Arbeit, Teilhabe und KI für Menschen gestalten

Demographie Netzwerk
Beitrag erstellt am 27.09.2018

Unter dem Motto „Perspektivwechsel 3D – Demographischer Wandel, Digitalisierung und Diversity“ hatten Das Demographie Netzwerk e.V. gemeinsam mit dem Educational Technology Lab des DFKI am 27. September 2018 nach Berlin eingeladen. Bei der Zentralveranstaltung des bundesweiten ddn-Aktionstages 2018 in der Räumen der Vertretung des Saarlandes beim Bund war der Fokus auf „Arbeit, Teilhabe und Künstliche Intelligenz für Menschen gestalten“ gesetzt. Staatssekretär Jürgen Lennartz und der ddn- Vorstandsvorsitzende Rudolf Kast erörterten zu Beginn die  thematische Breite der Veranstaltung. Danach stellte Dr. Julia Borggräfe, Leiterin der Abteilung Digitalisierung und Arbeitswelt im Bundesministerium für Arbeit und Soziales (BMAS) in Ihrer Keynote „Strategische Ansätze zur Arbeit und Digitalisierung“ des BMAS vor. Drei Themenforen komplettierten das Programm: Künstliche Intelligenz und Assistenzsysteme (Prof. Dr. Christoph Igel, DFKI), Vielfalt, Teilhabe und Digitalisierung (Torben Andrasch, Daimler AG) sowie Experimentier- und Lernräume der Arbeit (Markus Müller, BMAS).

Im Forum „Künstliche Intelligenz und Assistenzsysteme“ wurden von Prof. Igel zwei Schwerpunkte adressiert: „Künstliche Intelligenz – Was wissen wir? Was träumen wir? Was wollen wir?“ und „Wofür sind Assistenzdienste für den Menschen nütze?
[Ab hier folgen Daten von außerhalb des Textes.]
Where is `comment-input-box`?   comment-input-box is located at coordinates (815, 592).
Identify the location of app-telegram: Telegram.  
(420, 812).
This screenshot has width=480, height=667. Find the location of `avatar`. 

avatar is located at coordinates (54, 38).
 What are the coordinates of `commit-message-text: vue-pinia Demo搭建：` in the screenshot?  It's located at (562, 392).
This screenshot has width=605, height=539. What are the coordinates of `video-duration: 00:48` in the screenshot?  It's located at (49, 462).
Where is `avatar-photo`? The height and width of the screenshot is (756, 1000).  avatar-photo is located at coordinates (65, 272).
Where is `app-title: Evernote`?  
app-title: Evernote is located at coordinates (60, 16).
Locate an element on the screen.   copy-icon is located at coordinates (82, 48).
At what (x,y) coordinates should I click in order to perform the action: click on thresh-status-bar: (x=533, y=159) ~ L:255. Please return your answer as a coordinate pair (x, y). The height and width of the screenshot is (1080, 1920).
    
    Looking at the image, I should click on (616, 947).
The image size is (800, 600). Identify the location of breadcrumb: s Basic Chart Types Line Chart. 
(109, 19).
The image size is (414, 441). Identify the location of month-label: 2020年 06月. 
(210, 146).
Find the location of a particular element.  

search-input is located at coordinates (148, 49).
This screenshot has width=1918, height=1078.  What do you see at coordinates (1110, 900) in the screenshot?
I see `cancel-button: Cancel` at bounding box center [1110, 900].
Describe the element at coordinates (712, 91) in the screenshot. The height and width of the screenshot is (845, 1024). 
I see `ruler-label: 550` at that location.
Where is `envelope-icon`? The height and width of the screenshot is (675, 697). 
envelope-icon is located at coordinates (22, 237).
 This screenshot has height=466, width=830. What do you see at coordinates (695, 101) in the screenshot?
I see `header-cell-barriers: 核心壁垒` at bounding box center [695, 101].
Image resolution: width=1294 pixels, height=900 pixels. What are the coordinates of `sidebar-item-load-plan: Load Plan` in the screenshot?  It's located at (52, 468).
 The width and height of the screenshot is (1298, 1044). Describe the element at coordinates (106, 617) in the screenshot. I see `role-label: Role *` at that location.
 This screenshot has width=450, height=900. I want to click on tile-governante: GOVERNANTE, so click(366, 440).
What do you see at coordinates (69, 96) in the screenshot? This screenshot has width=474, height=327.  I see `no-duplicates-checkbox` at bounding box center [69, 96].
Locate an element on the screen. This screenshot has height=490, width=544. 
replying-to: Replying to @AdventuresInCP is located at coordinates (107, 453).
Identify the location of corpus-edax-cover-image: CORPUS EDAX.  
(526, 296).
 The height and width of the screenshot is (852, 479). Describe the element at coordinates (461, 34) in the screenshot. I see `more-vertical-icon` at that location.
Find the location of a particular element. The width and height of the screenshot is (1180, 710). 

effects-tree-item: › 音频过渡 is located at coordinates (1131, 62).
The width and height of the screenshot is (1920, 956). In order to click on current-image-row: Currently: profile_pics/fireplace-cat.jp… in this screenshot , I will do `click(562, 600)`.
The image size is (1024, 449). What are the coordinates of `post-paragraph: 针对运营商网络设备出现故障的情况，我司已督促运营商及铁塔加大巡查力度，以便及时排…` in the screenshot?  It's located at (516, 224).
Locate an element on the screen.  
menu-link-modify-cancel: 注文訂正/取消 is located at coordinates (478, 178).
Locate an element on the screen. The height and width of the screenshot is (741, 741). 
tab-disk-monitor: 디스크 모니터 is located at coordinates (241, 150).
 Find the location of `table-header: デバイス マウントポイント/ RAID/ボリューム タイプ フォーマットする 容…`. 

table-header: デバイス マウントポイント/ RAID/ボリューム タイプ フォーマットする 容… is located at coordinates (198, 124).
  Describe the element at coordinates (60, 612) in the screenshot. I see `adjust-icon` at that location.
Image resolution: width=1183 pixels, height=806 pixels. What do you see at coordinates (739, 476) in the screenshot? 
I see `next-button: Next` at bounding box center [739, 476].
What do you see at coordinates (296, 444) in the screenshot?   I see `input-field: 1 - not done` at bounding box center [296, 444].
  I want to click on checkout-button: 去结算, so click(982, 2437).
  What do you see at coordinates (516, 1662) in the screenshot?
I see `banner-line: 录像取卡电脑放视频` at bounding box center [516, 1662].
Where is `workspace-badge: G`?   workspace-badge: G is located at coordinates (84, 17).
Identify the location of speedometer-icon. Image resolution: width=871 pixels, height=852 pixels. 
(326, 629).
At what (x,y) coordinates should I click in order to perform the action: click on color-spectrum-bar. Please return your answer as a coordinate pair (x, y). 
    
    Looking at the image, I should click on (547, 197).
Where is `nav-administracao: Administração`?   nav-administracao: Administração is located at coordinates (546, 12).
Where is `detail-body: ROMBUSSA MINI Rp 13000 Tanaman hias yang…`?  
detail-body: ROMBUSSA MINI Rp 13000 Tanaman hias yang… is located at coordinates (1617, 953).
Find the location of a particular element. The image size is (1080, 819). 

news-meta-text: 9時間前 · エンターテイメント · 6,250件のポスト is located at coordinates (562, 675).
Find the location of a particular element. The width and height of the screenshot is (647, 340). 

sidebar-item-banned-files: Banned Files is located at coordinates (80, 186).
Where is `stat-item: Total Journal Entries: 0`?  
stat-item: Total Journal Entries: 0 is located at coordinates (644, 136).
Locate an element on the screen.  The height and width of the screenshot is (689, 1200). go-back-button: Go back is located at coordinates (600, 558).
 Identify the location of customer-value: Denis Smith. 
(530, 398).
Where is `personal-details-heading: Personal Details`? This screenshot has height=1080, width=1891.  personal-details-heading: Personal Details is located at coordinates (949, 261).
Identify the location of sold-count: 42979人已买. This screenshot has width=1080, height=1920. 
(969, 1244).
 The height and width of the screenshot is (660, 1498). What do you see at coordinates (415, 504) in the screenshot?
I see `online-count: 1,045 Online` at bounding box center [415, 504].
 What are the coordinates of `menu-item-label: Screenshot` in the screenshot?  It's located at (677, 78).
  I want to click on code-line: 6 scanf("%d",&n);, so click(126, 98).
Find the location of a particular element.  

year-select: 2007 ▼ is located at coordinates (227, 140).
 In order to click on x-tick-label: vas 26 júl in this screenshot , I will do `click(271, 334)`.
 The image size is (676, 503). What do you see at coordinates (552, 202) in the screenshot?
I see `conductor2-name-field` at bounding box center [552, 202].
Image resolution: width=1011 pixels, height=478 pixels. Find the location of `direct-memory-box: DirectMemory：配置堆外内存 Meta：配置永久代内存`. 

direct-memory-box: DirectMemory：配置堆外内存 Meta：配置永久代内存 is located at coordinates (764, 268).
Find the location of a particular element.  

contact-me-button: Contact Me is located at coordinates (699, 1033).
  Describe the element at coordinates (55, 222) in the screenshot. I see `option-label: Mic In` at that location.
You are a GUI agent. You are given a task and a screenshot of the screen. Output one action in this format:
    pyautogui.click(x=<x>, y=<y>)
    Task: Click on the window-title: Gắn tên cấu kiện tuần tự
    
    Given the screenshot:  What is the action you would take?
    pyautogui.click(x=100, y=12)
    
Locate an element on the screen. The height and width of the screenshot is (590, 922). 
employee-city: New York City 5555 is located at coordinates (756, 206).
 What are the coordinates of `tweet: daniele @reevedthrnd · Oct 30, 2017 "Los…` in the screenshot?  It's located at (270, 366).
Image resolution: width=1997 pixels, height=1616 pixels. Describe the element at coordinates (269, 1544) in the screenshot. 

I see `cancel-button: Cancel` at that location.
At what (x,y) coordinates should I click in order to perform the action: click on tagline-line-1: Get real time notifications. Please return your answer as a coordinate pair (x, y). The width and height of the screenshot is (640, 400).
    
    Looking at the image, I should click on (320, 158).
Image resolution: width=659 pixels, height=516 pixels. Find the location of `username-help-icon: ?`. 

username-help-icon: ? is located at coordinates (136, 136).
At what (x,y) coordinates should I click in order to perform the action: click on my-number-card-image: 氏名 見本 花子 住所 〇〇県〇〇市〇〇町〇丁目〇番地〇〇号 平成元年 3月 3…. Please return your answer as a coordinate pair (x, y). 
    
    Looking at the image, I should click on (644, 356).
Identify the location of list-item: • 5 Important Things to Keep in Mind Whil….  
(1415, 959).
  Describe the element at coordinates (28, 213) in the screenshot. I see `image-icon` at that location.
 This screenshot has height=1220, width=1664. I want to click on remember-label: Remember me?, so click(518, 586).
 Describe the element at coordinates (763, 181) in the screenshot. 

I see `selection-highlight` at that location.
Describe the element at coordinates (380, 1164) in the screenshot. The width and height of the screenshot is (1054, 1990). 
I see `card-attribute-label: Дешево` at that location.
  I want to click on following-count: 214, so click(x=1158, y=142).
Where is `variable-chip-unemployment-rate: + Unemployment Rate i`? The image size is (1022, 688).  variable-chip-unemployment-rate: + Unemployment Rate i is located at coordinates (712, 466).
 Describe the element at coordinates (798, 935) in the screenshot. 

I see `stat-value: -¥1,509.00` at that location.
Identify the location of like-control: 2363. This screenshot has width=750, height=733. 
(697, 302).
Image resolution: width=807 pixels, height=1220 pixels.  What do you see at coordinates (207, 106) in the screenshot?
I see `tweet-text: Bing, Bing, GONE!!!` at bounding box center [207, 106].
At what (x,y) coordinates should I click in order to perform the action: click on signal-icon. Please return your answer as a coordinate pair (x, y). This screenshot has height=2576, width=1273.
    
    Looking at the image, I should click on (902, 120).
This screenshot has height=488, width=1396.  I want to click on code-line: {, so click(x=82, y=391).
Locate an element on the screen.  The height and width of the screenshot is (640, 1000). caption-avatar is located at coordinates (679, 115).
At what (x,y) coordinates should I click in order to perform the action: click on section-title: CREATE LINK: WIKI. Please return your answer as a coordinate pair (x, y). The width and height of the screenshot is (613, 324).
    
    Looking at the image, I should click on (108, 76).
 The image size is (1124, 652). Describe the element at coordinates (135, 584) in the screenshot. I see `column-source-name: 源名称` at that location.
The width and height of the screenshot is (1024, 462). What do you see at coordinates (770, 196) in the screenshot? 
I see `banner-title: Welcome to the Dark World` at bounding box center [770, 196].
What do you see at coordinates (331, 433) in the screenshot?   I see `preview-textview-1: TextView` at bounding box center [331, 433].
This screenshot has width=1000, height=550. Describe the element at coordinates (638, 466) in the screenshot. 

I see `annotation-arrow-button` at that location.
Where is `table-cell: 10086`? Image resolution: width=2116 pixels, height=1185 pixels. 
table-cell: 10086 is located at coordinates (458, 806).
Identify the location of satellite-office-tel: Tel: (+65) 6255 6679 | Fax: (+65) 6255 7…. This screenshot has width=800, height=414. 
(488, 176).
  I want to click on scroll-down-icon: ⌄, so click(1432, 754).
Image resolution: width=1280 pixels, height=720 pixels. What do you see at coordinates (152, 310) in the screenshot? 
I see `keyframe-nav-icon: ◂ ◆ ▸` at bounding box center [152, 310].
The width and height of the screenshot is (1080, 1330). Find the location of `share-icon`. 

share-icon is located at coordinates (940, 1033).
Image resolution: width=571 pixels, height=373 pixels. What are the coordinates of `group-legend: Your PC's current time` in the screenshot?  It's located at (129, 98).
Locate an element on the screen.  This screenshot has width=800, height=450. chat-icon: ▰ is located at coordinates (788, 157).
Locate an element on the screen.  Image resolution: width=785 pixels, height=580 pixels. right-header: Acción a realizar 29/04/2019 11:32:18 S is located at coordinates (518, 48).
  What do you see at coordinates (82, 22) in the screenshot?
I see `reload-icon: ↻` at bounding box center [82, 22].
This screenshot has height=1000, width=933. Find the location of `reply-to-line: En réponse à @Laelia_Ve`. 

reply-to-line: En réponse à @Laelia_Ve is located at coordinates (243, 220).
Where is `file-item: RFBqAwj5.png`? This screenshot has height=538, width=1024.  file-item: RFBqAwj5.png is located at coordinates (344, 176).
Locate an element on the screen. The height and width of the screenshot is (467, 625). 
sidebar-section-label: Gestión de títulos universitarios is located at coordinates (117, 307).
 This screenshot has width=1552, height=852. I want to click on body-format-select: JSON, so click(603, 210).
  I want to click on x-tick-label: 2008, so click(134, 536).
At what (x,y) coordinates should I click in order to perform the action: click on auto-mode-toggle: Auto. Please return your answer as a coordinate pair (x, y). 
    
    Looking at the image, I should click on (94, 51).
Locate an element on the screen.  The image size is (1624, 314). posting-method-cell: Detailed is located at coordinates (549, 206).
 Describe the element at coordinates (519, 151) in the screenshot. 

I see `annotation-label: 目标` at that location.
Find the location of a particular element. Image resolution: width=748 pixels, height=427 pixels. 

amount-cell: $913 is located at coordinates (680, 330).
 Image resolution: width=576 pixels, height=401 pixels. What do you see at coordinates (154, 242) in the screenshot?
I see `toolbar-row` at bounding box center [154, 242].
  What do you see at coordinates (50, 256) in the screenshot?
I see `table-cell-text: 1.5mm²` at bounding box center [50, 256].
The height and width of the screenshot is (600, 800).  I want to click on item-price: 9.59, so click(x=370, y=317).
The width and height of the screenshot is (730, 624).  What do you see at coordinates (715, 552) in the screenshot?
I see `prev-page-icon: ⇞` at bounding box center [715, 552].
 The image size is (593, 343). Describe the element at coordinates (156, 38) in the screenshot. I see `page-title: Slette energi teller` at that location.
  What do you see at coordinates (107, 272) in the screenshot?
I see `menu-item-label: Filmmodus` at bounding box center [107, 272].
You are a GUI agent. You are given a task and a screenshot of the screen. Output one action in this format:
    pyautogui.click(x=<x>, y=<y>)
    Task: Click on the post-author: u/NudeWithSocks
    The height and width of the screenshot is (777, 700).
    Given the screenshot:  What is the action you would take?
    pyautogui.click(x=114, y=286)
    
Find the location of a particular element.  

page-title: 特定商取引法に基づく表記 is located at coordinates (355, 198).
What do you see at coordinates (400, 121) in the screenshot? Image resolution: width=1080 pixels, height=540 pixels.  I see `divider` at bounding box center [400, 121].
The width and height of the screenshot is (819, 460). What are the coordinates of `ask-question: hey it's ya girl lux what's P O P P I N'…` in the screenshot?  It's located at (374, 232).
Warum brauchen wir sie?“. Im abschließenden „Break Out“ wurden von den zahlreichen Teilnehmerinnen und Teilnehmern programmatisch-fachliche Thesen kommentiert und fortgeschrieben sowie Vorschläge und Anregungen für die weitere Arbeit des Demographie-Netzwerkes aufgenommen. In dem gemeinnützigen Netzwerk sind rund 400 Unternehmen und Institutionen mit Personalverantwortung für über zwei Million Beschäftigte zusammengeschlossen, um den demographischen Wandel in Deutschland aktiv zu gestalten. Prof. Dr. Christoph Igel ist seit 2018 Vorstand des ddn Netzwerkes, das zugleich zur Initiative Neue Qualität der Arbeit (INQA) des Bundesministeriums für Arbeit und Soziales (BMAS) gehört.